In The Case for Basic Income: Freedom, Security, Justice, Jamie Swift and Elaine Power document the many powerful arguments in support of a Basic Income guarantee. The simplicity of its design, which appeals across the political spectrum. The humanity of releasing people from the grinding work of filling out forms, standing in line, and filling out more forms to prove their “worthiness.” The uncoupling of gendered definitions of labour from the ability to feed one’s family. The higher-order principles of justice and community that are shifting in the gig economy. The book also honours the narratives of so many people whose advocacy has paved the route to the ongoing conversation about BI in Canada. All those who are joining the global movement in support of “freedom from want” stand on the shoulders of the many giants whose stories are honoured in these chapters.

Neither money nor health is an end in itself. Both are building blocks for a meaningful life. As the authors point out in Chapter 8, sometimes a basic income allows people to imagine different forms of work, to engage in caregiving for children or elders, or to clear some of the mind-space previously filled with preoccupations about which bills to pay in what order. Like health, financial security is an invisible building block for the ways in which we want to participate in our communities. For many decades, that conversation sat outside much of mainstream political debate. But in a heartbeat, with the arrival of the global pandemic of 2020, something shifted. It is now hard to imagine that we can ever go back to traditional models of social assistance and income support.

My patient weathered the storm of COVID-19. She didn’t have much left at the end of the month, but when the rug was pulled out from under her in the midst of a national lockdown, she didn’t lose her health insurance and she didn’t lose her home. Just as that health insurance had been uncoupled from her employment because of medicare, her income security had been similarly uncoupled from her employment because of a new income security program that allowed her to assure me “I’m okay.” That simplicity and decency of spirit is what underpins strong social programs like medicare and, as we begin to heal from the pandemic, the Basic Income guarantee that we must now put in place for all Canadians.

Dr. Danielle Martin is a family physician in Toronto, founder of Canadian Doctors for Medicare, and an advocate for health equity and health system improvement.

ON BASIC INCOME

A poem by George Elliott Clarke 2020

The economy’s an abyss whose bottom is a grave,

And each tightrope walker wobbles as a mere wage-slave.

And those who freefall, screaming, screeching, as they go,

Clutching for handholds or toeholds, only hope to slow

Their plummet to a crashing or a smashing that’ll whack

Wallet and skull, household and heart, for debt’s the crack—

The airy nothing through which poor and jobless catapult—

Down, down, down, to either suicide or homicide result.
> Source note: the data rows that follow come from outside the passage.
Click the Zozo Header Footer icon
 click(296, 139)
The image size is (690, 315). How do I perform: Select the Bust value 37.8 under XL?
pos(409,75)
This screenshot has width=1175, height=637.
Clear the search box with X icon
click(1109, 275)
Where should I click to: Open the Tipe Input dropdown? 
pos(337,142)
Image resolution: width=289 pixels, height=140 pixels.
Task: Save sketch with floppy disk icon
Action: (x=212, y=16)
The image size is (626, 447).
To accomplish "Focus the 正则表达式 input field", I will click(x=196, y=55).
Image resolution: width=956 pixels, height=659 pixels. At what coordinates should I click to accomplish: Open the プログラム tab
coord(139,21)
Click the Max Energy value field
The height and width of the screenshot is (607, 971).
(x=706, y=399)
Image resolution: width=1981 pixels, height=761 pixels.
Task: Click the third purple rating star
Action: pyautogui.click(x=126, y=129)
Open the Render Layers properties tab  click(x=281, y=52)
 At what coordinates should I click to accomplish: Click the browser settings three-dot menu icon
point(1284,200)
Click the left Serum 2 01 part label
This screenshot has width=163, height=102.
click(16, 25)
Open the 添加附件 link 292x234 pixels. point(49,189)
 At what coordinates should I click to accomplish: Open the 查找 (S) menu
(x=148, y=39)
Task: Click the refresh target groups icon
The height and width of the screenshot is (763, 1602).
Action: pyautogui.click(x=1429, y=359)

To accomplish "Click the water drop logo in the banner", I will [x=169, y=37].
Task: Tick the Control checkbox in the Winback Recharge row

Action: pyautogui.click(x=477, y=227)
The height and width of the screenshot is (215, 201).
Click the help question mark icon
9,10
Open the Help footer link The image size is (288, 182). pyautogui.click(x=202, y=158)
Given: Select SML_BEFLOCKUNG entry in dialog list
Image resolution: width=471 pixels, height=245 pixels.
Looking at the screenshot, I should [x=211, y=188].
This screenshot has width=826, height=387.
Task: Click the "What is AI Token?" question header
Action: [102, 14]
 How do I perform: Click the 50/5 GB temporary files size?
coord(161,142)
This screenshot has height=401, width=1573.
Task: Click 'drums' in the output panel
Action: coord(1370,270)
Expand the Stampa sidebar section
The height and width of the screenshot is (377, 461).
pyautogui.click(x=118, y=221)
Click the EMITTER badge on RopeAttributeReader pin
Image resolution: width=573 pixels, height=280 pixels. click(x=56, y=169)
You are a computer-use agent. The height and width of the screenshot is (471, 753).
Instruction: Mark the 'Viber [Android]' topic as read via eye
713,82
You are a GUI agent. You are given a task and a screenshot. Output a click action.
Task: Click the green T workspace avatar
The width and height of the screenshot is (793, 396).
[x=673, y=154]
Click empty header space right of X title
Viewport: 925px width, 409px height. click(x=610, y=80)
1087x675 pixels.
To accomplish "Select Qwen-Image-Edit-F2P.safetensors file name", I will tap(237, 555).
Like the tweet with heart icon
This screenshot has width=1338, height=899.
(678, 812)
Capitalism insists each citizen’s alone

To bargain with Fate and to barter blood and bone—

To work the best deal each can despite layoff

Or disease, bankruptcy or injury, and to play off

Labourer against labourer, to suffer or succeed,

As individuals, whatever shall be the collective need.

But yet a contradiction is ever starkly evident:

Businesses can’t sell products to customers indigent.

No matter how rich the rich, the people own greater riches—

For our tax dollars are ours to fulfil all our wishes.

Why not weave ourselves a mass, protective web

To catch all who tumble, whether the poor or pleb,

Off the high-wire of capitalist high-jinks and low-down tricks,

The badly frayed ropes and the greasy balancing sticks.

Why not grant ourselves—because the people’s money’s ours—

Platforms to stand on, cushions to land on, fail-safe moors?

Time to paraphrase the bards John Lennon and Yoko Ono!

Basic Income is ours; we can have it; purely pro bono—

If we want it. We can have it if we want it—just like health care,

U.I., the baby bonus, public transit, public schools, welfare. . . .

There’s no end to what we can do to improve our lives

Against all odds, if we’ll stand as one against capitalist thieves.

Basic Income is the price of bottom-line social equality:

So that all can ascend—escaping Poverty’s gravity.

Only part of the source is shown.